**EXERCISE GOAL**
Where does "screenshot" appear in the data? Return each line that holds it.

**DATA SUPPLIED**
● ● ●

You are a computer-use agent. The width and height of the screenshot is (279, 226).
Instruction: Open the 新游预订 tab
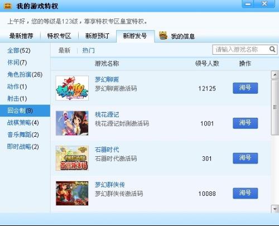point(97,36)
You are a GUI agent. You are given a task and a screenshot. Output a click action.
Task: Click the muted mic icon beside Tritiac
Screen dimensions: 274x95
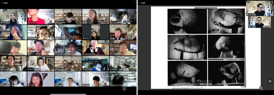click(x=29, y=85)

● ● ●

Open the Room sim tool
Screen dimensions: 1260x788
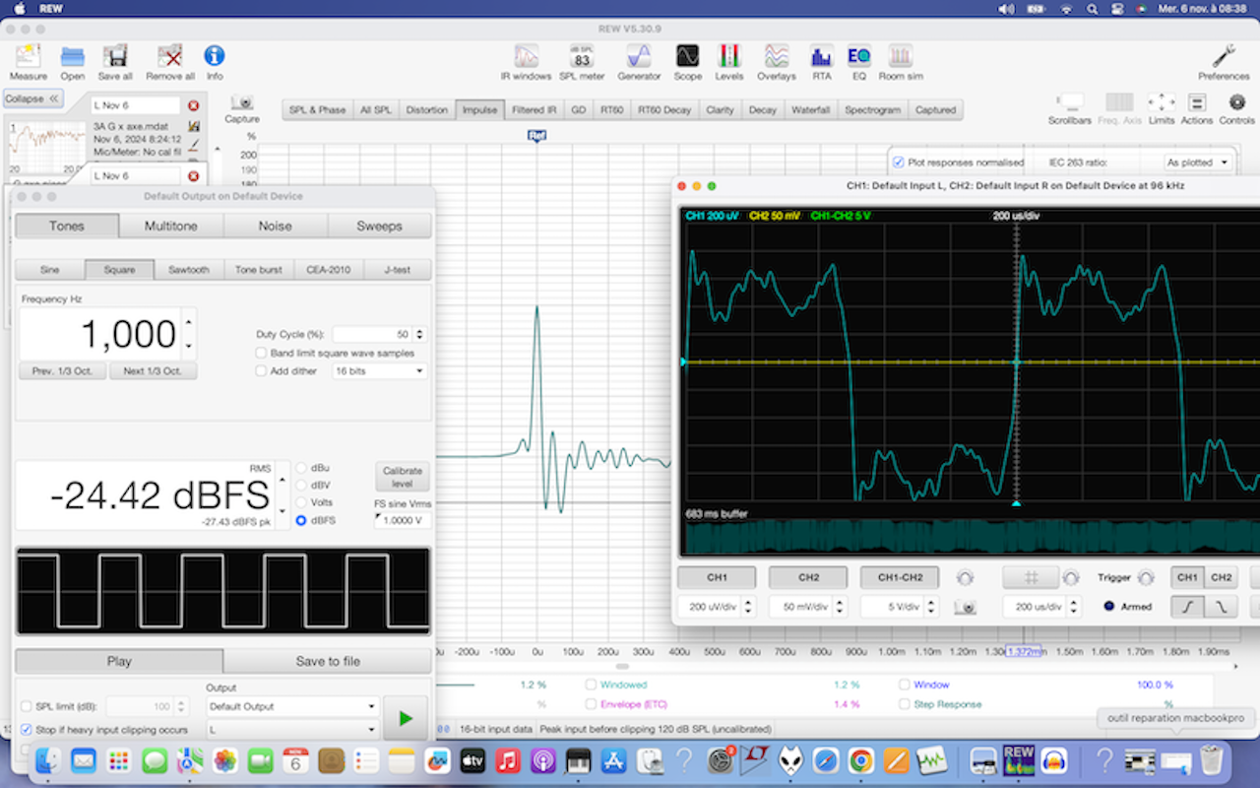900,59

● ● ●

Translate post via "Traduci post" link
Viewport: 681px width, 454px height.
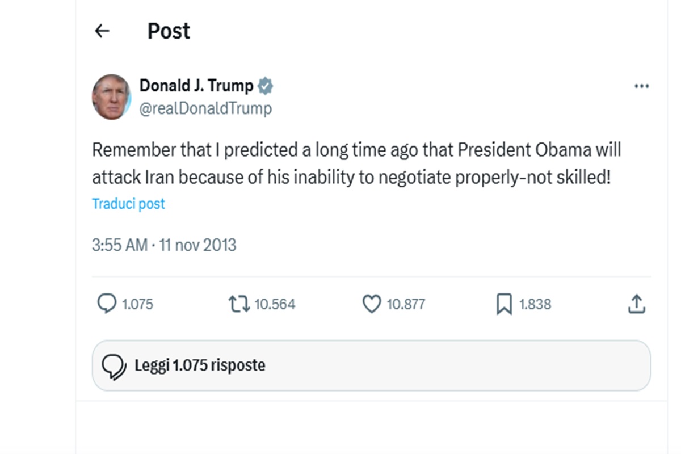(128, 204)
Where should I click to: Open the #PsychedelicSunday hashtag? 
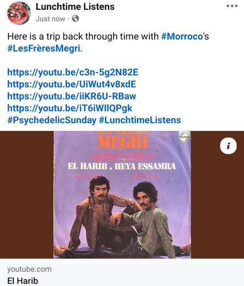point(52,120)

● ● ●

**TASK OUTPUT**
You are a computer-use agent. The width and height of the screenshot is (279, 226).
You are a GUI agent. You are given a task and a screenshot. Output a click action.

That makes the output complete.